- **HOW TO COMPLETE THIS TASK**
Your response should consist of the entries below, written out exactly.

- **DATA SUPPLIED**
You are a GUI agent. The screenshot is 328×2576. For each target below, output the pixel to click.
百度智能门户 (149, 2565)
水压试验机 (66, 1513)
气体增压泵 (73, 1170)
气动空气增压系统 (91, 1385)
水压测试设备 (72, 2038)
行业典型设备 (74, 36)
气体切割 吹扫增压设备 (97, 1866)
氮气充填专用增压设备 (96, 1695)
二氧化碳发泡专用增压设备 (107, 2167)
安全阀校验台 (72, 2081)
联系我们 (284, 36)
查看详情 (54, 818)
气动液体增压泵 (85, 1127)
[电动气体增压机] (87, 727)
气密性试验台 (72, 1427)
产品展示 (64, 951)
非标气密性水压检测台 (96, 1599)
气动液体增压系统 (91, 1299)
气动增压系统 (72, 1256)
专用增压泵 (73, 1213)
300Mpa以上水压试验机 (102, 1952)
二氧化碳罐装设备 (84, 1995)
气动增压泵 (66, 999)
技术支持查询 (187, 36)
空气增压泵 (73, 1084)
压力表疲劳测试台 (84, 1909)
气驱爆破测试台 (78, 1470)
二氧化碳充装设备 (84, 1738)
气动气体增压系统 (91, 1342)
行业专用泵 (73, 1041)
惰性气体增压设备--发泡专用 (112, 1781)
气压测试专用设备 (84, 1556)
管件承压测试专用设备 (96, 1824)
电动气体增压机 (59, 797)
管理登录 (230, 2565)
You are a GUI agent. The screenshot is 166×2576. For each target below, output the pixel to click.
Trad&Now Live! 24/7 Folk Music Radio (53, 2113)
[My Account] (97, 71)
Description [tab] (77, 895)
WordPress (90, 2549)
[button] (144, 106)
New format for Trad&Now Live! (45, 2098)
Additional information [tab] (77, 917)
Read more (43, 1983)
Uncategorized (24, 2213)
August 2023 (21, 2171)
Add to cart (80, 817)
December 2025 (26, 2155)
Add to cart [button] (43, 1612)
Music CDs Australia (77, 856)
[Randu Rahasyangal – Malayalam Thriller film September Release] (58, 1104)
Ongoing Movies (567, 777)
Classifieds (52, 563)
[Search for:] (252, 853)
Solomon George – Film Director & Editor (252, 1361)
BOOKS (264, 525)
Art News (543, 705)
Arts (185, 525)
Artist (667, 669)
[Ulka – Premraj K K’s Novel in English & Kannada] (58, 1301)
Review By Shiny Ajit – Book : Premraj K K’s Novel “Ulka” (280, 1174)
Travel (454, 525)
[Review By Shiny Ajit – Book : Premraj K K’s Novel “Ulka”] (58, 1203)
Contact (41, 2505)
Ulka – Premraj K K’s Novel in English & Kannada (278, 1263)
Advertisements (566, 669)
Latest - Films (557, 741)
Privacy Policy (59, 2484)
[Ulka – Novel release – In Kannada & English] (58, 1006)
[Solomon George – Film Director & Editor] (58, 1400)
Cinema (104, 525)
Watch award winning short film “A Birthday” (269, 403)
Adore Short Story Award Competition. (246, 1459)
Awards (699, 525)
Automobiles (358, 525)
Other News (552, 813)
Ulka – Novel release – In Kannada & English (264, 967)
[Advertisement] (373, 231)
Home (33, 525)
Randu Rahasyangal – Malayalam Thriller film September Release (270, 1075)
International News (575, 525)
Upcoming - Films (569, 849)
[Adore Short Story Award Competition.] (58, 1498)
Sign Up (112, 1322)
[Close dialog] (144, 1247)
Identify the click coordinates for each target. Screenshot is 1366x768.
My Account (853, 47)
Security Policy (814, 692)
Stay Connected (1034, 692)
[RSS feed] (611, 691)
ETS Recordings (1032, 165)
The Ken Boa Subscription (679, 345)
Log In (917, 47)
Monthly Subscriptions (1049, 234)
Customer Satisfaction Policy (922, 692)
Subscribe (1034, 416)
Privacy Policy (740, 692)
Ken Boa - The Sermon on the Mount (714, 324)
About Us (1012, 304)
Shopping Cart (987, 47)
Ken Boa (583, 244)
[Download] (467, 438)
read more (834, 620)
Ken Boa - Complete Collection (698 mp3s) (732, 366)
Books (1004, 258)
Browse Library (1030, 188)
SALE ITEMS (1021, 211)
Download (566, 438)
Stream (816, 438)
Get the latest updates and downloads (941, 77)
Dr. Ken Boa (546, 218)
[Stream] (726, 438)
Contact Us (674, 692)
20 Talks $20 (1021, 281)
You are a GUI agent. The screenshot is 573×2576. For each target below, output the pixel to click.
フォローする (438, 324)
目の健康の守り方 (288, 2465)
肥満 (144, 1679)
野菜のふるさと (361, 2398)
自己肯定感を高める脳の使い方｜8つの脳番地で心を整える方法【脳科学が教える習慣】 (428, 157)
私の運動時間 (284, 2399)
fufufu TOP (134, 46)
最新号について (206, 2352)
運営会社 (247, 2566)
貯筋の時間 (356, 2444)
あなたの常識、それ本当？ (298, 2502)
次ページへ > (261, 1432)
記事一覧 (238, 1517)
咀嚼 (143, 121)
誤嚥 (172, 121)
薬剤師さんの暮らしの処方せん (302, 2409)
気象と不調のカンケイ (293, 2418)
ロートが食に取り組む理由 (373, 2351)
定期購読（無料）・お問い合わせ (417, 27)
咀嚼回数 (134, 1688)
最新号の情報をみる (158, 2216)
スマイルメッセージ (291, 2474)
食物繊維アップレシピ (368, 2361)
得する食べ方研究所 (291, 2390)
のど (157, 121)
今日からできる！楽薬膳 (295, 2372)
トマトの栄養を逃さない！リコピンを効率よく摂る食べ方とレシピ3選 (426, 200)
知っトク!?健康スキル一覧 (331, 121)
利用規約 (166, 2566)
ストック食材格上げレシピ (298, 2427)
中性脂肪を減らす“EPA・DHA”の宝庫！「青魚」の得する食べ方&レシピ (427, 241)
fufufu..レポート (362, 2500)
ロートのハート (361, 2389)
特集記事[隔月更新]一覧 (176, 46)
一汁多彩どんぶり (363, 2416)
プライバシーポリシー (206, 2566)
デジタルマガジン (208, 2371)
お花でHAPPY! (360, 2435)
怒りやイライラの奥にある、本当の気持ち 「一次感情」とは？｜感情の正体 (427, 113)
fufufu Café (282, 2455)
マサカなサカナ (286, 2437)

- **SOLUTION FOR THIS TASK**
You are a GUI agent. The screenshot is 328×2576. For each target below, output the pixel to click.
百度智能门户 (149, 2565)
水压试验机 (66, 1513)
气体增压泵 (73, 1170)
气动空气增压系统 (91, 1385)
水压测试设备 (72, 2038)
行业典型设备 (74, 36)
气体切割 吹扫增压设备 (97, 1866)
氮气充填专用增压设备 (96, 1695)
二氧化碳发泡专用增压设备 (107, 2167)
安全阀校验台 (72, 2081)
联系我们 (284, 36)
查看详情 (54, 818)
气动液体增压泵 (85, 1127)
[电动气体增压机] (87, 727)
气密性试验台 (72, 1427)
产品展示 (64, 951)
非标气密性水压检测台 (96, 1599)
气动液体增压系统 (91, 1299)
气动增压系统 (72, 1256)
专用增压泵 (73, 1213)
300Mpa以上水压试验机 (102, 1952)
二氧化碳罐装设备 (84, 1995)
气动增压泵 (66, 999)
技术支持查询 (187, 36)
空气增压泵 (73, 1084)
压力表疲劳测试台 (84, 1909)
气驱爆破测试台 (78, 1470)
二氧化碳充装设备 (84, 1738)
气动气体增压系统 (91, 1342)
行业专用泵 (73, 1041)
惰性气体增压设备--发泡专用 (112, 1781)
气压测试专用设备 (84, 1556)
管件承压测试专用设备 (96, 1824)
电动气体增压机 (59, 797)
管理登录 (230, 2565)
You are a GUI agent. The screenshot is 166×2576. For each target below, output the pixel to click.
Trad&Now Live! 24/7 Folk Music Radio (53, 2113)
[My Account] (97, 71)
Description [tab] (77, 895)
WordPress (90, 2549)
[button] (144, 106)
New format for Trad&Now Live! (45, 2098)
Additional information [tab] (77, 917)
Read more (43, 1983)
Uncategorized (24, 2213)
August 2023 (21, 2171)
Add to cart (80, 817)
December 2025 (26, 2155)
Add to cart [button] (43, 1612)
Music CDs Australia (77, 856)
[Randu Rahasyangal – Malayalam Thriller film September Release] (58, 1104)
Ongoing Movies (567, 777)
Classifieds (52, 563)
[Search for:] (252, 853)
Solomon George – Film Director & Editor (252, 1361)
BOOKS (264, 525)
Art News (543, 705)
Arts (185, 525)
Artist (667, 669)
[Ulka – Premraj K K’s Novel in English & Kannada] (58, 1301)
Review By Shiny Ajit – Book : Premraj K K’s Novel “Ulka” (280, 1174)
Travel (454, 525)
[Review By Shiny Ajit – Book : Premraj K K’s Novel “Ulka”] (58, 1203)
Contact (41, 2505)
Ulka – Premraj K K’s Novel in English & Kannada (278, 1263)
Advertisements (566, 669)
Latest - Films (557, 741)
Privacy Policy (59, 2484)
[Ulka – Novel release – In Kannada & English] (58, 1006)
[Solomon George – Film Director & Editor] (58, 1400)
Cinema (104, 525)
Watch award winning short film “A Birthday” (269, 403)
Adore Short Story Award Competition. (246, 1459)
Awards (699, 525)
Automobiles (358, 525)
Other News (552, 813)
Ulka – Novel release – In Kannada & English (264, 967)
[Advertisement] (373, 231)
Home (33, 525)
Randu Rahasyangal – Malayalam Thriller film September Release (270, 1075)
International News (575, 525)
Upcoming - Films (569, 849)
[Adore Short Story Award Competition.] (58, 1498)
Sign Up (112, 1322)
[Close dialog] (144, 1247)
Identify the click coordinates for each target. Screenshot is 1366x768.
My Account (853, 47)
Security Policy (814, 692)
Stay Connected (1034, 692)
[RSS feed] (611, 691)
ETS Recordings (1032, 165)
The Ken Boa Subscription (679, 345)
Log In (917, 47)
Monthly Subscriptions (1049, 234)
Customer Satisfaction Policy (922, 692)
Subscribe (1034, 416)
Privacy Policy (740, 692)
Ken Boa - The Sermon on the Mount (714, 324)
About Us (1012, 304)
Shopping Cart (987, 47)
Ken Boa (583, 244)
[Download] (467, 438)
read more (834, 620)
Ken Boa - Complete Collection (698 mp3s) (732, 366)
Books (1004, 258)
Browse Library (1030, 188)
SALE ITEMS (1021, 211)
Download (566, 438)
Stream (816, 438)
Get the latest updates and downloads (941, 77)
Dr. Ken Boa (546, 218)
[Stream] (726, 438)
Contact Us (674, 692)
20 Talks $20 (1021, 281)
You are a GUI agent. The screenshot is 573×2576. For each target below, output the pixel to click.
フォローする (438, 324)
目の健康の守り方 (288, 2465)
肥満 (144, 1679)
野菜のふるさと (361, 2398)
自己肯定感を高める脳の使い方｜8つの脳番地で心を整える方法【脳科学が教える習慣】 (428, 157)
私の運動時間 (284, 2399)
fufufu TOP (134, 46)
最新号について (206, 2352)
運営会社 (247, 2566)
貯筋の時間 (356, 2444)
あなたの常識、それ本当？ (298, 2502)
次ページへ > (261, 1432)
記事一覧 (238, 1517)
咀嚼 (143, 121)
誤嚥 (172, 121)
薬剤師さんの暮らしの処方せん (302, 2409)
気象と不調のカンケイ (293, 2418)
ロートが食に取り組む理由 (373, 2351)
定期購読（無料）・お問い合わせ (417, 27)
咀嚼回数 (134, 1688)
最新号の情報をみる (158, 2216)
スマイルメッセージ (291, 2474)
食物繊維アップレシピ (368, 2361)
得する食べ方研究所 (291, 2390)
のど (157, 121)
今日からできる！楽薬膳 (295, 2372)
トマトの栄養を逃さない！リコピンを効率よく摂る食べ方とレシピ3選 (426, 200)
知っトク!?健康スキル一覧 (331, 121)
利用規約 (166, 2566)
ストック食材格上げレシピ (298, 2427)
中性脂肪を減らす“EPA・DHA”の宝庫！「青魚」の得する食べ方&レシピ (427, 241)
fufufu..レポート (362, 2500)
ロートのハート (361, 2389)
特集記事[隔月更新]一覧 (176, 46)
一汁多彩どんぶり (363, 2416)
プライバシーポリシー (206, 2566)
デジタルマガジン (208, 2371)
お花でHAPPY! (360, 2435)
怒りやイライラの奥にある、本当の気持ち 「一次感情」とは？｜感情の正体 (427, 113)
fufufu Café (282, 2455)
マサカなサカナ (286, 2437)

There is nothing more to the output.